In other words, they needed a state-of-the-art, data-driven platform with extensible data integration, scalable data storage and processing capabilities, and rich analytics. Their new data platform had to support data ingest from various audience and activity acquired and public data sources—including de-identified ad impression and set-top box data as well as national demographic data from major providers. This data needed to be stored, transformed and made available for internal and external uses via a dynamic query access and data services layers.
Silicon Valley Data Science and Allant jointly identified, organized, and prioritized the work efforts necessary for proof-of-concept execution for a highly flexible and scalable data platform utilizing open source tools that serves as the central store for the various data sources and analytics methods Allant wanted to use. We migrated Allant’s Customer Data Integration (CDI)-Keying engine, built using Java Message Service (JMS) and Oracle, to an architecture centered on distributed data-management technologies with Cassandra as the data store.
This was done by:
- using Spark to push the bulk of the functions originally executed at the “application layer” down to the distributed data layer;
- using Cassandra and Zookeeper to migrate in-process locking mechanisms to a more cost-effective, scalable system; and
- using Spark to create an high-throughput ETL pipeline for loading large datasets into Cassandra.
Allant’s original customer recognition engine (employed to integrate customer profiles and their digital handles) was architected and designed to accommodate both batch and real-time inputs, with a common API to ensure unique creation of customer profiles. The common API is facilitated via a batch-to-single transaction interface (proprietary, custom software) that drops input records into JMS queues to perform the parsing, hygiene, matching, and keying sub-functions. This pipeline was re-implemented using Cassandra as a scalable, high-throughput data store, with Spark to achieve highly distributed function execution while maintaining fuzzy matching logic to preserve Allant’s proprietary customer recognition rules. The resultant re-architected, re-platformed solution demonstrated a 20x throughput improvement while containing infrastructure costs.

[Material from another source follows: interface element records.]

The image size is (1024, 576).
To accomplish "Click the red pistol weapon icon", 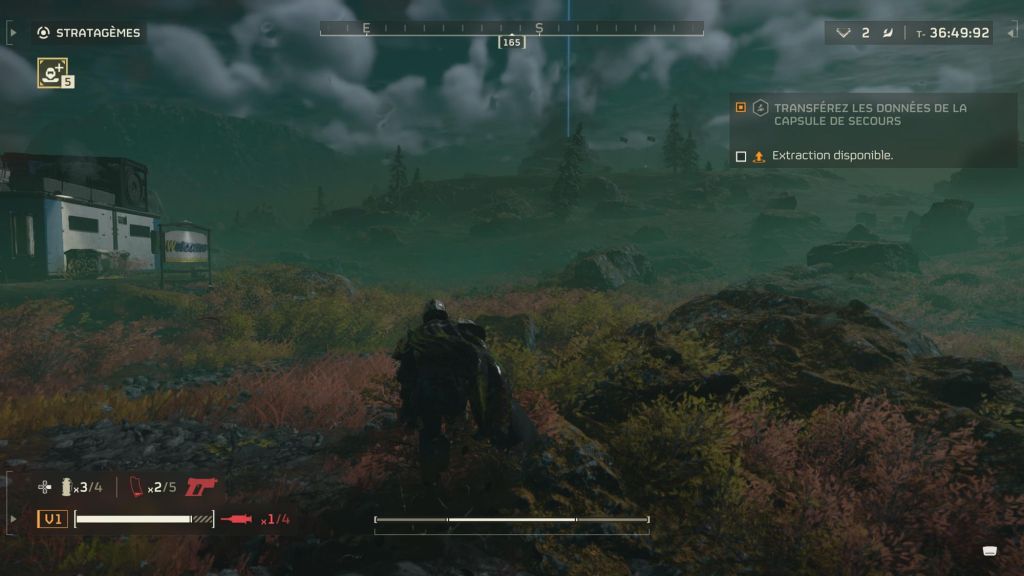I will click(x=201, y=487).
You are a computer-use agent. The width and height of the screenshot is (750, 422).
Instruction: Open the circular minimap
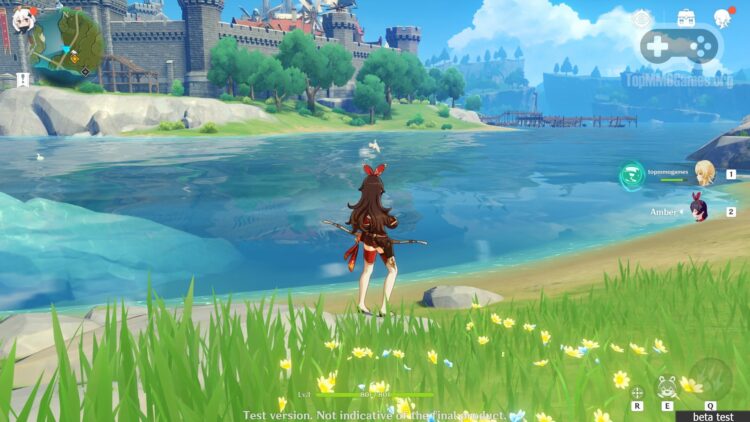pyautogui.click(x=67, y=44)
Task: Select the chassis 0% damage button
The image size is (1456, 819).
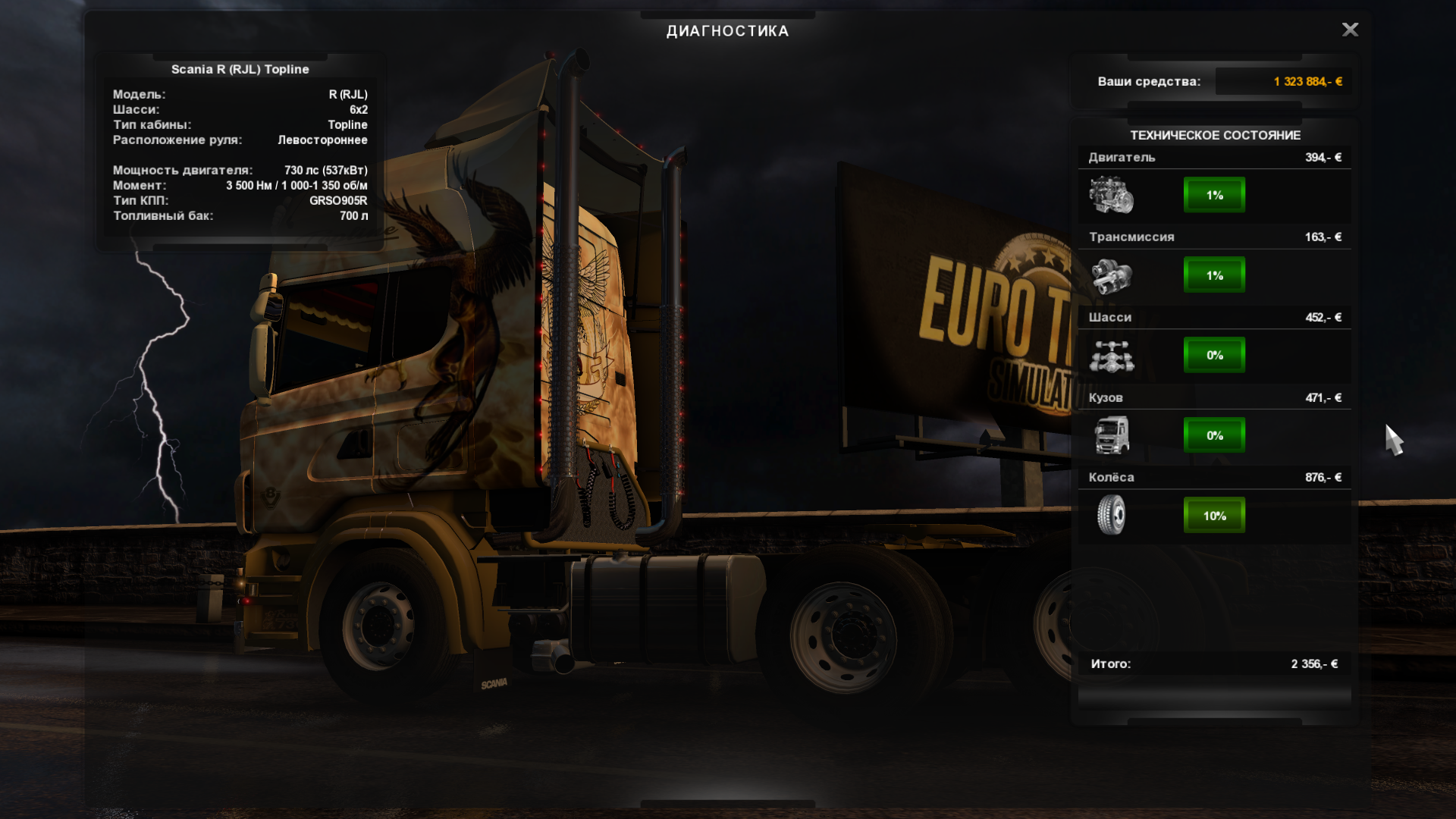Action: (x=1214, y=355)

SVDS also helped create tools and processes to help Allant’s data science team perform robust analytics. We built an interactive analytics environment on top of Hadoop, Impala, Hive, and Spark using the open-source Jupyter notebook, and then enabled Allant’s data scientists by helping them adopt tools like Python and Scikit-Learn. We helped Allant execute analytics at scale on the full dataset using the Hadoop cluster we built, instead of on data samples. We also helped them develop scikit-learn models in Spark or Hive. The result of this training was that Allant can now ingest big data into their analytic environment, extrapolate data on a national level, develop models and score a national audience universe and thus provide well-informed recommendations to their clients.